Das hat Greenpeace untersucht: Über 40 Prozent des importierten Geflügelfleischs in der Schweiz stammen aus Brasilien. Ein kleines Team von Greenpeace Schweiz und der NGO Aid Environment hat recherchiert, woher das Fleisch genau stammt. Ebenso, ob es einen Zusammenhang mit der Abholzung des Amazonas-Regenwalds und der Zerstörung der Cerrado-Feuchtsavannen gibt. Denn die Sojafelder, aus denen das Hühnerfutter stammt, benötigen riesige Flächen.
Schwierige Nachforschungen: Das Team hat im Gross- und Detailhandel Proben gekauft. Die Deklaration sei oft schwammig: «Man erfährt in der Regel, dass das Fleisch aus Brasilien stammt, aber nicht genau von wo», sagt Florian Kasser von Greenpeace im SRF-Konsumentenmagazin «Espresso». Um die Lieferkette aufzudecken, habe man in öffentlichen Datenbanken nachgeforscht und Satellitenbilder gesichtet. Wer sind die grossen Player im brasilianischen Geflügelgeschäft? Wo liegen Schlachthöfe, Hühnerfarmen und Sojafelder?

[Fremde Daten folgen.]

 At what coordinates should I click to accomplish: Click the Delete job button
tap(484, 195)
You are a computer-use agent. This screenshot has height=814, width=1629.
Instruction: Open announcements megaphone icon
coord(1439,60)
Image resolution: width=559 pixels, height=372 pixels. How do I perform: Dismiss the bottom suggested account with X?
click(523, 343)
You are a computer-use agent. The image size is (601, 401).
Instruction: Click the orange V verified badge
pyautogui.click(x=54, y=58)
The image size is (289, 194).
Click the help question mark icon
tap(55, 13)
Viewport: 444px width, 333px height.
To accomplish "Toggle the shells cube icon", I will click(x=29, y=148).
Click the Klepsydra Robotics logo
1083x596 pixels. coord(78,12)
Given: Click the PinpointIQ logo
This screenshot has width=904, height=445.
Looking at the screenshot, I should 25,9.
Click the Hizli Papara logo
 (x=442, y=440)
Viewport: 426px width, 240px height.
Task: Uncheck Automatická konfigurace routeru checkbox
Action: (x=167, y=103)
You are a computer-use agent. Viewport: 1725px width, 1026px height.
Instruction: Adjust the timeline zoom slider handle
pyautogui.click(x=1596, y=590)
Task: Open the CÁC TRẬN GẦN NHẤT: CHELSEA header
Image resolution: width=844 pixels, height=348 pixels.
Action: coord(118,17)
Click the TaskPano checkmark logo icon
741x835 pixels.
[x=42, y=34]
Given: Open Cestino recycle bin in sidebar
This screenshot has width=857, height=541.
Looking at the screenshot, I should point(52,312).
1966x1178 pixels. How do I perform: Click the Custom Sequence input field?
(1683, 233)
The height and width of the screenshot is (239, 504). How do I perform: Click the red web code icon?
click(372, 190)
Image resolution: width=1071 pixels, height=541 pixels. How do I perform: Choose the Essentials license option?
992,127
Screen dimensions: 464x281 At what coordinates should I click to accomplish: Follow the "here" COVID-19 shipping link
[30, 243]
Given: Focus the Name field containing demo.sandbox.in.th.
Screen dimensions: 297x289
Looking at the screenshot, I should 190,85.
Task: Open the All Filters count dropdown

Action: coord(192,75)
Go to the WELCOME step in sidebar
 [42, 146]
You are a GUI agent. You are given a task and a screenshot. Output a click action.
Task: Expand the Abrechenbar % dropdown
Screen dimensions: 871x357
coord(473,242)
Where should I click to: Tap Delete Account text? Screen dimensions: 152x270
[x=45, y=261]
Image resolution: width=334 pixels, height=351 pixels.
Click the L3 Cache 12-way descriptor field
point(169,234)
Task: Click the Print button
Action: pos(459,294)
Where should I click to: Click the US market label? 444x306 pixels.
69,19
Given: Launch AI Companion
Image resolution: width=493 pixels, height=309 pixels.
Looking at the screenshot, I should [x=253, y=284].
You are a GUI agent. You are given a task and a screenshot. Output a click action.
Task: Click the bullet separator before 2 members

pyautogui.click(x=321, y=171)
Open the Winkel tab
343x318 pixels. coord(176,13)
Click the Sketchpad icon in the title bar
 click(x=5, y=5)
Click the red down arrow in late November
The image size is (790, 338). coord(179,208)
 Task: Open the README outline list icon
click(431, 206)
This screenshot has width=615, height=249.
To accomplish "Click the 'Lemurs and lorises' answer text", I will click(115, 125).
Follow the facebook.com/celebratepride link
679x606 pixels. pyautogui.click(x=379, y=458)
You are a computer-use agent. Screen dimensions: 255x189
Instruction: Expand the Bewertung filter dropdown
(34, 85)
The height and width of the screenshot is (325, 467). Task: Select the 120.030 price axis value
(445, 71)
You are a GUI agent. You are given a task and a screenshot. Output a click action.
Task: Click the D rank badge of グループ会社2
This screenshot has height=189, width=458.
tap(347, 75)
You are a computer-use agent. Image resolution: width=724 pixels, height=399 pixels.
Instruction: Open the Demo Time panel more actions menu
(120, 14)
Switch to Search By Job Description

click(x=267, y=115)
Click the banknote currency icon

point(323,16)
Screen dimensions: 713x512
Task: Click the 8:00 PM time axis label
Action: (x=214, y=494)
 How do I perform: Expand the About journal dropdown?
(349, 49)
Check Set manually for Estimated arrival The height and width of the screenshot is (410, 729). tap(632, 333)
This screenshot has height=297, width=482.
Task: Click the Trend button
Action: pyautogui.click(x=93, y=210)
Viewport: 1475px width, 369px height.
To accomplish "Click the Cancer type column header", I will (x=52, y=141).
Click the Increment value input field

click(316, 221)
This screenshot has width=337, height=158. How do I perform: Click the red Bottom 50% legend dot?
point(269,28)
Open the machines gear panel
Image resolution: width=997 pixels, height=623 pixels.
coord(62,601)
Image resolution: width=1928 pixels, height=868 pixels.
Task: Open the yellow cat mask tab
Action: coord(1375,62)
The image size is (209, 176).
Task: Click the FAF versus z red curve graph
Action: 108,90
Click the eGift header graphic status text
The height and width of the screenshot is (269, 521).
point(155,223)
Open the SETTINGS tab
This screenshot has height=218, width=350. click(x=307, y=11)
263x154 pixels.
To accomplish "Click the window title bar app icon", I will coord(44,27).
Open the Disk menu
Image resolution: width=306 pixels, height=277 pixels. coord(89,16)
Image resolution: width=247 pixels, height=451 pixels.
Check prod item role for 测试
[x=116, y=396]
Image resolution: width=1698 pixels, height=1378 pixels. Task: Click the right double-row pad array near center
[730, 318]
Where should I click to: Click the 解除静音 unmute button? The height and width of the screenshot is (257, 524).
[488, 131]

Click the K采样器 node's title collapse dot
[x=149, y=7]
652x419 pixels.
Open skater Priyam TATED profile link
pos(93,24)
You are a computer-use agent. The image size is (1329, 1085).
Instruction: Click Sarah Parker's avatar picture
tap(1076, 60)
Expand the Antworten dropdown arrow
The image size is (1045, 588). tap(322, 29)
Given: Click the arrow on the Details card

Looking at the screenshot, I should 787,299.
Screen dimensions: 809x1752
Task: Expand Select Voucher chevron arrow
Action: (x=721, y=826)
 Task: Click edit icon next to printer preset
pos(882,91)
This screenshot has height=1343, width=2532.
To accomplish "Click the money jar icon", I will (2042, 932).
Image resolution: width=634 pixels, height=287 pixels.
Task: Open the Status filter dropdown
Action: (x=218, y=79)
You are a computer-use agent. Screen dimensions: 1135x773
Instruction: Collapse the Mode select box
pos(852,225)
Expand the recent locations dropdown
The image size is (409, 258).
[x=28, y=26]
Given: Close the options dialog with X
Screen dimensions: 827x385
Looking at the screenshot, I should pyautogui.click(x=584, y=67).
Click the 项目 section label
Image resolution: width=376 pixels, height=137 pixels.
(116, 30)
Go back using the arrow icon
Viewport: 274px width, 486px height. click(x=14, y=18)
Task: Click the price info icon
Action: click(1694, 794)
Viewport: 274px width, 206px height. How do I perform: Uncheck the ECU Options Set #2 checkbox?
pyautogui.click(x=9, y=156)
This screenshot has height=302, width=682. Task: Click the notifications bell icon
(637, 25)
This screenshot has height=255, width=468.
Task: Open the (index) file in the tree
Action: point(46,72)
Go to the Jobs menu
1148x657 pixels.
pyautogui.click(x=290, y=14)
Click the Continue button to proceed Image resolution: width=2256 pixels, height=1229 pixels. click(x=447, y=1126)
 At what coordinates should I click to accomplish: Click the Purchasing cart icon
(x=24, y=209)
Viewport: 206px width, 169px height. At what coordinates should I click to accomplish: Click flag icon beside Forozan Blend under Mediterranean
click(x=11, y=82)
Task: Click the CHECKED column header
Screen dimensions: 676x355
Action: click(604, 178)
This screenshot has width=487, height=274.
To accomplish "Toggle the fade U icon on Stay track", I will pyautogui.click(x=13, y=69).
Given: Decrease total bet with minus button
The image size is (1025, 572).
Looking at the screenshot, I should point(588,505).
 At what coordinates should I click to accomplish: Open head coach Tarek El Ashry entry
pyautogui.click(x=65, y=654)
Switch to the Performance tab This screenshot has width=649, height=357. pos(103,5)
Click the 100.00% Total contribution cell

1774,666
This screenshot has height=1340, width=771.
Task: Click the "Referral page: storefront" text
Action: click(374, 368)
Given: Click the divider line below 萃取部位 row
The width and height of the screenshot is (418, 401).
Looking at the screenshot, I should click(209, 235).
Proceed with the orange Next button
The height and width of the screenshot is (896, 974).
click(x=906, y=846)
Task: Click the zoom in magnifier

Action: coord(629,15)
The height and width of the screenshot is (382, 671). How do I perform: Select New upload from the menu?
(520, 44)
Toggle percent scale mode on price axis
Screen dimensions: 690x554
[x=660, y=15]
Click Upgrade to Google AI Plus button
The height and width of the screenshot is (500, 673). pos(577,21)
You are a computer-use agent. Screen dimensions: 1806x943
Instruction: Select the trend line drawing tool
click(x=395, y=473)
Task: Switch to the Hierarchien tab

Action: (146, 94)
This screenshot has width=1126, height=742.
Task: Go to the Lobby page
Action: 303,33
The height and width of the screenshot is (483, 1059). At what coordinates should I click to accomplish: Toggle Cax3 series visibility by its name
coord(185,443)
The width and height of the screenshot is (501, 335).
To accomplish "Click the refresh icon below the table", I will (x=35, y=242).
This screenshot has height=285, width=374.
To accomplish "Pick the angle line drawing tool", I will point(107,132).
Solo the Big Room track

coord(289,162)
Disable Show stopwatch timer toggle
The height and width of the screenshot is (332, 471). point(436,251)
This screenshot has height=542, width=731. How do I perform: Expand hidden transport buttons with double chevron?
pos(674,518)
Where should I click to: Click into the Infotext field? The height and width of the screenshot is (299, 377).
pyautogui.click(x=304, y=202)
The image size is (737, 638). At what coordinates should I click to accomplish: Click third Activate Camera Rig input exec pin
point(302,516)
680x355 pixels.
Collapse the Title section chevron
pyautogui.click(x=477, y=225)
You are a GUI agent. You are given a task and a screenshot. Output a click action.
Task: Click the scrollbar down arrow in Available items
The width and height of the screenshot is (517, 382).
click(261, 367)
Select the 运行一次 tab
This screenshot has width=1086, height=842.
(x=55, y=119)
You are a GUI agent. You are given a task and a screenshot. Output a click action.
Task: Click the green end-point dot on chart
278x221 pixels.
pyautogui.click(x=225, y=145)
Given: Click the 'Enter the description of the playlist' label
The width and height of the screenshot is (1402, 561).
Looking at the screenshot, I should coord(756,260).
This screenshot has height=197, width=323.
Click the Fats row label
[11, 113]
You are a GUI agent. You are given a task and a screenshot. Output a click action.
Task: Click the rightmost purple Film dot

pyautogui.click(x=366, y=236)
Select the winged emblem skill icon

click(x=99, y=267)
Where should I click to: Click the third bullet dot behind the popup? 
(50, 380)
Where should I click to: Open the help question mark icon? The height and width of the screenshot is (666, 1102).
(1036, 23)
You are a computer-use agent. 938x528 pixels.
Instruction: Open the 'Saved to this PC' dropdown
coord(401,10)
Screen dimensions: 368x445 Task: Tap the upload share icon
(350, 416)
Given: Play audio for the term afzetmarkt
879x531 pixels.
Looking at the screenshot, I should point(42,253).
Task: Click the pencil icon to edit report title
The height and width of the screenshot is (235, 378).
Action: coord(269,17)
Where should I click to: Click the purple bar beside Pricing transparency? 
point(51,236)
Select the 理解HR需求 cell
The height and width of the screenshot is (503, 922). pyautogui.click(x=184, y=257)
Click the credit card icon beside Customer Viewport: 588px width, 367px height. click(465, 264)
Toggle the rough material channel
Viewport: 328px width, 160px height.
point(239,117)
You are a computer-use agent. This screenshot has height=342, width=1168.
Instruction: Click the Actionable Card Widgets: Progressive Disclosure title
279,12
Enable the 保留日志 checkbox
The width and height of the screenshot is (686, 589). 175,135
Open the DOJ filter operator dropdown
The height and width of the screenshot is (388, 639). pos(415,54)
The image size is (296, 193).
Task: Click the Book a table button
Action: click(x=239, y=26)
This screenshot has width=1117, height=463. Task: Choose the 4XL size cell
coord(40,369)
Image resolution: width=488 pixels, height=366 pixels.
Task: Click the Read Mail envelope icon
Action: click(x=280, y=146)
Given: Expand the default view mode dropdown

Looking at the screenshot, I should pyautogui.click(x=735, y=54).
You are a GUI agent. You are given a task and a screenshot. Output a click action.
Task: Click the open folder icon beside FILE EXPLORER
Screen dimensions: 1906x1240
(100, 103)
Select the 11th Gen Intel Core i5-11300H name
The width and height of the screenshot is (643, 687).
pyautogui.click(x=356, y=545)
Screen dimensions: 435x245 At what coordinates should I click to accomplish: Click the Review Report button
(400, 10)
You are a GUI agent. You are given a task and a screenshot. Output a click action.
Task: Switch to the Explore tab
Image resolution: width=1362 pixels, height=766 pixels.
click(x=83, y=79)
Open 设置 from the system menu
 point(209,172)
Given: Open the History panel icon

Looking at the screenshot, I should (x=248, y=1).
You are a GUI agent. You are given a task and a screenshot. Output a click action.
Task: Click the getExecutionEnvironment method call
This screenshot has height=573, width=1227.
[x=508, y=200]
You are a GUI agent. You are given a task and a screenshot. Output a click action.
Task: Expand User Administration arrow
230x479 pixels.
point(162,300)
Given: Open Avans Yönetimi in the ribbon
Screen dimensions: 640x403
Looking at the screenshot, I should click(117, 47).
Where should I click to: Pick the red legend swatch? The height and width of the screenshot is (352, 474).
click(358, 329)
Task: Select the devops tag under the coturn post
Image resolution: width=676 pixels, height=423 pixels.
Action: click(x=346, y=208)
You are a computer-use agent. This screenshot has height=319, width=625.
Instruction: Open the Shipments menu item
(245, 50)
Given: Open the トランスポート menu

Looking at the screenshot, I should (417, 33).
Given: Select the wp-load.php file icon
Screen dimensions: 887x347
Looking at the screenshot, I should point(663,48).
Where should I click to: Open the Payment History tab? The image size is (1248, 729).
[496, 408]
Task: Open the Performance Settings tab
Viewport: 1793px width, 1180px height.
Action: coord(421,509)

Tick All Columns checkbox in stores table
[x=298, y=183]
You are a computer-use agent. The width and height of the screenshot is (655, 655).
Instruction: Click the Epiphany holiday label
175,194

Das Ergebnis: «Die Fallstudien zeigen ein ausgewiesenes Risiko, dass Hühner- und Trutenfleisch im Schweizer Detailhandel über das Futtermittel zur Zerstörung des Amazonas-Regenwaldes und des Cerrado beiträgt», schreibt Greenpeace.
Man erfährt in der Regel, dass das Fleisch aus Brasilien stammt, aber nicht genau von wo.
Zahlreiche Indizien: Den letzten Beweis, die Rückverfolgung vom Poulet in der Schweiz via Soja zur Abholzung, könne man nicht liefern. Im letzten Jahr ist dies Greenpeace bei einem in der Schweiz verkauften Rindfleisch-Produkt gelungen. Beim Poulet sei es angesichts der intransparenten Lieferketten fast unmöglich, sagt Florian Kasser. Aber man habe zahlreiche Hinweise gefunden. Die Geflügelfleisch- und die Sojafutterbranche seien eng verzahnt. «Die Silos der Geflügelproduzenten stehen in der Nähe von Sojaproduktionsbetrieben, die für illegale Abholzung verantwortlich sind.»
Die Forderung: Greenpeace will, dass die Schweizer Detail- und Grosshändler den Import von brasilianischem Geflügel stoppen. Zumindest so lange, bis die Lieferketten besser deklariert seien.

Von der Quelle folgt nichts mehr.